Write out the records once more, exactly as given.

BEGIN Provided data

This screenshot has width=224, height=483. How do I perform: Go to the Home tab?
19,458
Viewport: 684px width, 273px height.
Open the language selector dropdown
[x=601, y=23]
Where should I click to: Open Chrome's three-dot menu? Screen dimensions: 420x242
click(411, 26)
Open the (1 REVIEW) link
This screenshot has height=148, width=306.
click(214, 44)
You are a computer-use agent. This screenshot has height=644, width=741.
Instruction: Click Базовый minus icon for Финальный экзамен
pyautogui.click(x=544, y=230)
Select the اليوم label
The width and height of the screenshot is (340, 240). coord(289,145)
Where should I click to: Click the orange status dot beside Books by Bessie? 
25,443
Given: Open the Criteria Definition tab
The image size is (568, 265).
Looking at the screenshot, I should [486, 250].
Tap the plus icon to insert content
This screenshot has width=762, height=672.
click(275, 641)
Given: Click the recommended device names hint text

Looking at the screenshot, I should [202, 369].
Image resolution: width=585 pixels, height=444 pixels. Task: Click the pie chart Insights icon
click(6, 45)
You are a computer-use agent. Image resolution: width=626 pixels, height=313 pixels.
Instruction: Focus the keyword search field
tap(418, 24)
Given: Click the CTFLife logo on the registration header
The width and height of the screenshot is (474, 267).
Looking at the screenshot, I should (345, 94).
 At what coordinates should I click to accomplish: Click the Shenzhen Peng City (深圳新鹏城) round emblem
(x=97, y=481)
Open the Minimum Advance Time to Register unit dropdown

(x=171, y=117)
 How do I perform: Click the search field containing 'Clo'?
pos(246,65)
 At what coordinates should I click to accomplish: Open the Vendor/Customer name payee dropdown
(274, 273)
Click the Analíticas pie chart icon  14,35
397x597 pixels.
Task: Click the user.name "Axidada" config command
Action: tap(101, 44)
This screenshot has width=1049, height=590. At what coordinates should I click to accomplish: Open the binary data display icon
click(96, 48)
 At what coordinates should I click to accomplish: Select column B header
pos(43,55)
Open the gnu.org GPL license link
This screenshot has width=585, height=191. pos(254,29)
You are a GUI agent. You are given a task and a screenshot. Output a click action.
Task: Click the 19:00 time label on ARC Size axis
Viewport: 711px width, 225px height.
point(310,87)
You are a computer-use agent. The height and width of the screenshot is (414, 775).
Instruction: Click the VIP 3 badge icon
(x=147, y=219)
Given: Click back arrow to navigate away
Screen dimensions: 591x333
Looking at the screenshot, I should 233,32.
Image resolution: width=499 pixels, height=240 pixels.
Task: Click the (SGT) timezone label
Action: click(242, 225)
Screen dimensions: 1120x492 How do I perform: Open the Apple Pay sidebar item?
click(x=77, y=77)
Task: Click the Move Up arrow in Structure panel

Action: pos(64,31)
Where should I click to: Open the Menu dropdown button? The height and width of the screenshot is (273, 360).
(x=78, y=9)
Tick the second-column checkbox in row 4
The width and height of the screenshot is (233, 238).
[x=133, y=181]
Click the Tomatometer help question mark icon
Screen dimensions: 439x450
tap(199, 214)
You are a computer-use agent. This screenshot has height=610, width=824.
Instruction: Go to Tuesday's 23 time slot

END Provided data

- _Written response_:
This screenshot has width=224, height=483. How do I perform: Go to the Home tab?
19,458
Viewport: 684px width, 273px height.
Open the language selector dropdown
[x=601, y=23]
Where should I click to: Open Chrome's three-dot menu? Screen dimensions: 420x242
click(411, 26)
Open the (1 REVIEW) link
This screenshot has height=148, width=306.
click(214, 44)
You are a computer-use agent. This screenshot has height=644, width=741.
Instruction: Click Базовый minus icon for Финальный экзамен
pyautogui.click(x=544, y=230)
Select the اليوم label
The width and height of the screenshot is (340, 240). coord(289,145)
Where should I click to: Click the orange status dot beside Books by Bessie? 
25,443
Given: Open the Criteria Definition tab
The image size is (568, 265).
Looking at the screenshot, I should [486, 250].
Tap the plus icon to insert content
This screenshot has width=762, height=672.
click(275, 641)
Given: Click the recommended device names hint text

Looking at the screenshot, I should [202, 369].
Image resolution: width=585 pixels, height=444 pixels. Task: Click the pie chart Insights icon
click(6, 45)
You are a computer-use agent. Image resolution: width=626 pixels, height=313 pixels.
Instruction: Focus the keyword search field
tap(418, 24)
Given: Click the CTFLife logo on the registration header
The width and height of the screenshot is (474, 267).
Looking at the screenshot, I should (345, 94).
 At what coordinates should I click to accomplish: Click the Shenzhen Peng City (深圳新鹏城) round emblem
(x=97, y=481)
Open the Minimum Advance Time to Register unit dropdown

(x=171, y=117)
 How do I perform: Click the search field containing 'Clo'?
pos(246,65)
 At what coordinates should I click to accomplish: Open the Vendor/Customer name payee dropdown
(274, 273)
Click the Analíticas pie chart icon  14,35
397x597 pixels.
Task: Click the user.name "Axidada" config command
Action: tap(101, 44)
This screenshot has width=1049, height=590. At what coordinates should I click to accomplish: Open the binary data display icon
click(96, 48)
 At what coordinates should I click to accomplish: Select column B header
pos(43,55)
Open the gnu.org GPL license link
This screenshot has width=585, height=191. pos(254,29)
You are a GUI agent. You are given a task and a screenshot. Output a click action.
Task: Click the 19:00 time label on ARC Size axis
Viewport: 711px width, 225px height.
point(310,87)
You are a computer-use agent. The height and width of the screenshot is (414, 775).
Instruction: Click the VIP 3 badge icon
(x=147, y=219)
Given: Click back arrow to navigate away
Screen dimensions: 591x333
Looking at the screenshot, I should 233,32.
Image resolution: width=499 pixels, height=240 pixels.
Task: Click the (SGT) timezone label
Action: click(242, 225)
Screen dimensions: 1120x492 How do I perform: Open the Apple Pay sidebar item?
click(x=77, y=77)
Task: Click the Move Up arrow in Structure panel

Action: pos(64,31)
Where should I click to: Open the Menu dropdown button? The height and width of the screenshot is (273, 360).
(x=78, y=9)
Tick the second-column checkbox in row 4
The width and height of the screenshot is (233, 238).
[x=133, y=181]
Click the Tomatometer help question mark icon
Screen dimensions: 439x450
tap(199, 214)
You are a computer-use agent. This screenshot has height=610, width=824.
Instruction: Go to Tuesday's 23 time slot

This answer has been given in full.